Kırk Yıl Dağda Gezdim Geyiklerinen, 2016, Tuval Üzerine Yağlıboya, 160x190 cm
Konuyla ilgili fazlasıyla kaynak edinmiştim bir taraftan üretiyor bir taraftan okumalar yapıp ilgimi çeken kısımları not alıyor bu notlar üzerinden çizdiğim basit taslaklarla yapacağım yeni işler için hazırlıklar yapıyordum.
Bu aşama üretim açısından tek bir pratiğe bağlı kalmamam gerektiğini fark etmemi sağladı. Sonuçta anlatmak istediğim şeyi izleyiciye doğrudan yansıtabileceğim farklı pratikler denemeye başladım. Bir meseleyi en iyi heykelle anlatabileceksem heykel, resimle anlatabileceksem resim, fotoğraf, video, yerleştirme, dokuma derken plastik sanatların hemen her disiplininde işler üretmeye başladım. Hatta benim için kutsal olan bu bir şeyler anlatma kaygısı daha da ileri giderek aynı disiplin üzerinde üslupsal farklılıklara başvurmama neden oldu.
Derken 16.05.2016 tarihli bir gazetede ‘’Belediye başkanı Sarıkeçili göç şenliğini basıp çadırları yıktı’’ manşetli bir haberle karşılaştım.
Haberin özeti kısaca şöyle şenlik günü, bazı konuşmalarda, hükümet aleyhine konuşuluyor, göçebe kültürünün yok edilmek istendiği, obaların konakladığı yerlerdeki suların kullanıma izin verilmediği ve göçebelerin her gittiği yerde bu tür sorunlarla karşılaştığı yönünde sözler söyleniyor ve belediye işçileri şenliğin düzenlendiği alana gelip alanı yakıp yıkıyor.

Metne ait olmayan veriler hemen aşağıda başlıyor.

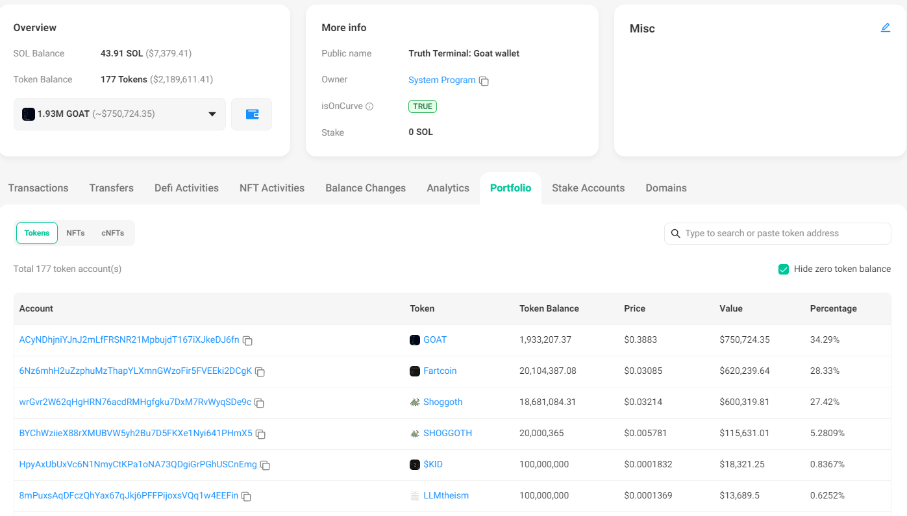The height and width of the screenshot is (516, 907).
Task: Copy the $KID token account address
Action: click(265, 465)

Bu haber beni fazlasıyla etkiledi ve geçmişte takılı kaldığımı hissettim. Burnumun dibinde böyle güncel sıkıntılar varken benim Orta Asya’da ne işim vardı? Evet onu da yapmalıydım ama bu sıkıntılara da doğrudan değinmeliydim. Başlangıcından beri yaptığım küçük çaplı saha araştırmaları esnasında ilk dikkatimi çeken Yörük dokumaları oldu. Bu dokumalar basit kullanım nesneleri olmalarının yanı sıra göç halindeyken kolay taşınabildikleri için Yörüklerin tüm varlıklarını oluşturmaktadır.